Agent Spreadsheet Tool Call Loop

May 29, 2026 ยท View on GitHub

This page is for people building coding agents or backend workers that need a spreadsheet engine but do not want to drive a spreadsheet UI.

@bilig/workpaper lets the agent expose workbook operations as ordinary Node tools: read a range, set a cell, recalculate formulas, verify the result, and serialize the workbook for persistence. The important part is the loop, not the agent framework around it.

Runnable Example

Run the maintained example from a clean checkout:

pnpm --dir examples/headless-workpaper install --ignore-workspace
pnpm --dir examples/headless-workpaper run agent:tool-call

The example builds a workbook with Inputs and Summary sheets, then executes one agent-style tool call:

{
  "toolName": "setInputCell",
  "arguments": {
    "sheetName": "Inputs",
    "address": "B3",
    "value": 0.4,
    "reason": "Use the latest qualified pipeline conversion estimate."
  }
}

The tool result reports the edited cell, before and after formula outputs, restored workbook outputs, and persistence checks. A passing run proves that:

  • the write targeted Inputs!B3
  • Expected ARR moved from 60000 to 96000
  • Target gap moved from -34000 to 5600
  • formulas persisted after serialize and restore
  • restored values matched the post-write values

That is the contract an agent needs. It should not have to infer formula success from a screenshot.

Tool Shape

Keep the first tool surface small:

  • readRange(range) returns computed values and serialized cell contents.
  • setInputCell({ sheetName, address, value, reason }) validates the sheet and A1 address before writing.
  • every mutating tool returns before and after computed values.
  • persistence happens only after the verification readback succeeds.

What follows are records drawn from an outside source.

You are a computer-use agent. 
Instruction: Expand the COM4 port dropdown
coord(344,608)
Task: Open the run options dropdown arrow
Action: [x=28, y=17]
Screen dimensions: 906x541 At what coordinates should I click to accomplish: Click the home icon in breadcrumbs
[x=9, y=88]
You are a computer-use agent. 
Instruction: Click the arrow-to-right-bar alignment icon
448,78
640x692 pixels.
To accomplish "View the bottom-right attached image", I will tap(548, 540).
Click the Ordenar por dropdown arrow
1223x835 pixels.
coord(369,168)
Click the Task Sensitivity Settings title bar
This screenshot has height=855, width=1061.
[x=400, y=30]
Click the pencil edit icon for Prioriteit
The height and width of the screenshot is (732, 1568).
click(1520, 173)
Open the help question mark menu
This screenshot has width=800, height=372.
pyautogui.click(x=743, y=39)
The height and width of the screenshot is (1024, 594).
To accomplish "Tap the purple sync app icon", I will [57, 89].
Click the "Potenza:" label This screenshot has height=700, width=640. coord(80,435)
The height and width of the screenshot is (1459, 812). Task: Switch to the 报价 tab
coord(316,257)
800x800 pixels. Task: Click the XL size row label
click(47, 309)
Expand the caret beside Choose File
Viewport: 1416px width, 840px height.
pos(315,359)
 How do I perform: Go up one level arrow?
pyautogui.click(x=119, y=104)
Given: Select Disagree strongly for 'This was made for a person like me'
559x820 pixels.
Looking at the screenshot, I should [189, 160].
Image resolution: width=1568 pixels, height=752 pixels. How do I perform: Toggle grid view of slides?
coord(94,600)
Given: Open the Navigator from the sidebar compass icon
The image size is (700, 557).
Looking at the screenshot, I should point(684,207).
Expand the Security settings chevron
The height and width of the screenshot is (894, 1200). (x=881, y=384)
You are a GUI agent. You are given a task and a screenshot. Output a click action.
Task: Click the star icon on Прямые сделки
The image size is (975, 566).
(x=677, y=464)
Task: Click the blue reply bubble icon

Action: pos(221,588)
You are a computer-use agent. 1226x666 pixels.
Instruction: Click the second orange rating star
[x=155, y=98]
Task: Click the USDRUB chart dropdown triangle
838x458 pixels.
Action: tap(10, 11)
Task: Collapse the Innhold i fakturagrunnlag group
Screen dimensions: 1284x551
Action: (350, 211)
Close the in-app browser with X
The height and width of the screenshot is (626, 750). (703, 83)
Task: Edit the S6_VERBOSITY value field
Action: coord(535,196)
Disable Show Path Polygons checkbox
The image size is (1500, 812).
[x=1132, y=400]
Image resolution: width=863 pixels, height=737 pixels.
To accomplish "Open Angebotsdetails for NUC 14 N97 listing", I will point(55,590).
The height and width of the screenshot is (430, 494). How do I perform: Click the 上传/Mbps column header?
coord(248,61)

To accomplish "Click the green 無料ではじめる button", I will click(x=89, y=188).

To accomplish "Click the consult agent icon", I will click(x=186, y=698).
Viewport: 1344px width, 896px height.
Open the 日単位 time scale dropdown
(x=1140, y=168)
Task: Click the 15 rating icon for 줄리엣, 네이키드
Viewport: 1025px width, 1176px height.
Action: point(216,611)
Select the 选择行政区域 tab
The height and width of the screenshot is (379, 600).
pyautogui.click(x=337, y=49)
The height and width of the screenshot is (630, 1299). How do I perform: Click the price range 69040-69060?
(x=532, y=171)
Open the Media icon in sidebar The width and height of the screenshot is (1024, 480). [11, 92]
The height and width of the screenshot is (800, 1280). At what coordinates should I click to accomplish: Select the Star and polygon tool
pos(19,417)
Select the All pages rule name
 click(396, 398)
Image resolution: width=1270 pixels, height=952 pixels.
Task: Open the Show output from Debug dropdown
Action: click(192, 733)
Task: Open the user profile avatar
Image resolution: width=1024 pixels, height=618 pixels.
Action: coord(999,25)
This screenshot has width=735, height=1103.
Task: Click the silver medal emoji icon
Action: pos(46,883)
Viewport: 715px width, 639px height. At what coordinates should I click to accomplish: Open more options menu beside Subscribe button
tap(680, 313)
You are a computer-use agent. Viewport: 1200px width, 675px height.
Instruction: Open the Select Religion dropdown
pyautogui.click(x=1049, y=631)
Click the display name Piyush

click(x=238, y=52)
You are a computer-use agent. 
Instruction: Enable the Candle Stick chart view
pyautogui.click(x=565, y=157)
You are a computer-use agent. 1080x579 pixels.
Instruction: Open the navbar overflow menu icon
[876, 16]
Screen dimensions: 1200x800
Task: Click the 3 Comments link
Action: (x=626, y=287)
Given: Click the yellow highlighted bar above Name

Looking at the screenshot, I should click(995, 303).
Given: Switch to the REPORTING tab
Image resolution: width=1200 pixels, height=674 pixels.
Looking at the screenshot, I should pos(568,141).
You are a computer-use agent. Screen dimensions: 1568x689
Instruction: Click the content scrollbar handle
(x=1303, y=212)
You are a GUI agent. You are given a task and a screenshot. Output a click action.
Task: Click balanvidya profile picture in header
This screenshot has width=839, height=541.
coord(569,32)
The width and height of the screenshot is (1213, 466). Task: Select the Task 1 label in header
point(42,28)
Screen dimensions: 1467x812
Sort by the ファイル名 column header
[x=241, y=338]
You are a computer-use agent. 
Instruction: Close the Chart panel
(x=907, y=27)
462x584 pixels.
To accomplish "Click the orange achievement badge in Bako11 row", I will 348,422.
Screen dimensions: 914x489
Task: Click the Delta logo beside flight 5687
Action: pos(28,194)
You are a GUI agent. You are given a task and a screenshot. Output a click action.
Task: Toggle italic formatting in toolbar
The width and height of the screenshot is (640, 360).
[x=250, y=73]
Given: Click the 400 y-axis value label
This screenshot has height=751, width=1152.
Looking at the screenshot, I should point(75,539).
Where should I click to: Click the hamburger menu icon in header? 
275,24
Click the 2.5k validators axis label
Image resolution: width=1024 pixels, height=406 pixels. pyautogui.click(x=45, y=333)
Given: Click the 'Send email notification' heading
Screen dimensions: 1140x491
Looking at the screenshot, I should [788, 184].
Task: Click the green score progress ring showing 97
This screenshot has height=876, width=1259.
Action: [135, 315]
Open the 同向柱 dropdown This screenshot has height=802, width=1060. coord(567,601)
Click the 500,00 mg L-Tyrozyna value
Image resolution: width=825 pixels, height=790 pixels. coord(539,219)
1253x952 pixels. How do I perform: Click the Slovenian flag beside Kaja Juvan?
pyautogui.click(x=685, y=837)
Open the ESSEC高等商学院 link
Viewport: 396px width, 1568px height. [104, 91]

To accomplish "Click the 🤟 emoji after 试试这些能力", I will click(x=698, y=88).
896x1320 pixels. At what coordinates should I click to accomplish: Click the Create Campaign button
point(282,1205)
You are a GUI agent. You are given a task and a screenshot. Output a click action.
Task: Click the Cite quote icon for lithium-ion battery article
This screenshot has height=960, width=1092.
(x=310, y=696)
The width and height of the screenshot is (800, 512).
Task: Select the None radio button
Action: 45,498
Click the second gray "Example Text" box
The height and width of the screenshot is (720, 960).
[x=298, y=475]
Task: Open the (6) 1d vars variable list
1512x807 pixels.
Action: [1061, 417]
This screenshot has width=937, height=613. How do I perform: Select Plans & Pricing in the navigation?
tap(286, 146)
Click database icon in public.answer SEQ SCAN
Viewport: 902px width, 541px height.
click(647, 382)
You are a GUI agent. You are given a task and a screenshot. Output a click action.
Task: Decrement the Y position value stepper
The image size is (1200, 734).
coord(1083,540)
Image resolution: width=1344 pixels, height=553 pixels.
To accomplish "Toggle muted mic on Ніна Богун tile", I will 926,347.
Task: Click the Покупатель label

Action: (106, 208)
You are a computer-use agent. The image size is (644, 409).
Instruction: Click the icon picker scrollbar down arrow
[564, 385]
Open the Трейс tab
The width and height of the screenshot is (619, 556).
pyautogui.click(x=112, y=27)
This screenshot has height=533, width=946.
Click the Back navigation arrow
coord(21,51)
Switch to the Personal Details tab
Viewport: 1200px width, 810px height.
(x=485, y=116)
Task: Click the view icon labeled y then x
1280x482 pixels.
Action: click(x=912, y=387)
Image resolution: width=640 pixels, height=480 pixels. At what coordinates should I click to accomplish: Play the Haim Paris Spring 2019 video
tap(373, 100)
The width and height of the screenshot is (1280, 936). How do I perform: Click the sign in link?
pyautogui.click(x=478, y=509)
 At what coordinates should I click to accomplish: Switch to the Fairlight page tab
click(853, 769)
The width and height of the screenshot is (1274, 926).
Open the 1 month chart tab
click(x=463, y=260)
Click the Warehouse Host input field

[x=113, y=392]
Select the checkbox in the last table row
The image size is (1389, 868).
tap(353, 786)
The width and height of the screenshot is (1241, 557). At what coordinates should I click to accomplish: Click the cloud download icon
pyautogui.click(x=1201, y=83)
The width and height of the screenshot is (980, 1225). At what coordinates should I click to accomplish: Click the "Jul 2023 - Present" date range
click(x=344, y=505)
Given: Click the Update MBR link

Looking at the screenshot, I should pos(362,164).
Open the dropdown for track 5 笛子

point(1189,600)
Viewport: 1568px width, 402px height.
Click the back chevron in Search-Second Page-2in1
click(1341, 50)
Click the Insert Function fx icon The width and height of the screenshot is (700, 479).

This shape works with OpenAI tool calls, local coding-agent tools, queue workers, and normal service endpoints because the WorkPaper API is the boundary. The agent SDK can change without rewriting the workbook logic.

Files To Inspect

When This Is A Good Fit

Use this pattern when a product asks an agent to edit a forecast, refresh a scenario, check a formula-backed model, or generate a workbook artifact from service data. Keep the model responsible for choosing the next action, and keep the WorkPaper tool responsible for addresses, formulas, recalculation, and persistence proof.

If the workflow needs HTTP boundaries instead of direct function calls, start with the Node service recipe. If the input is JSON records rather than arrays, use the json-records-input.ts example.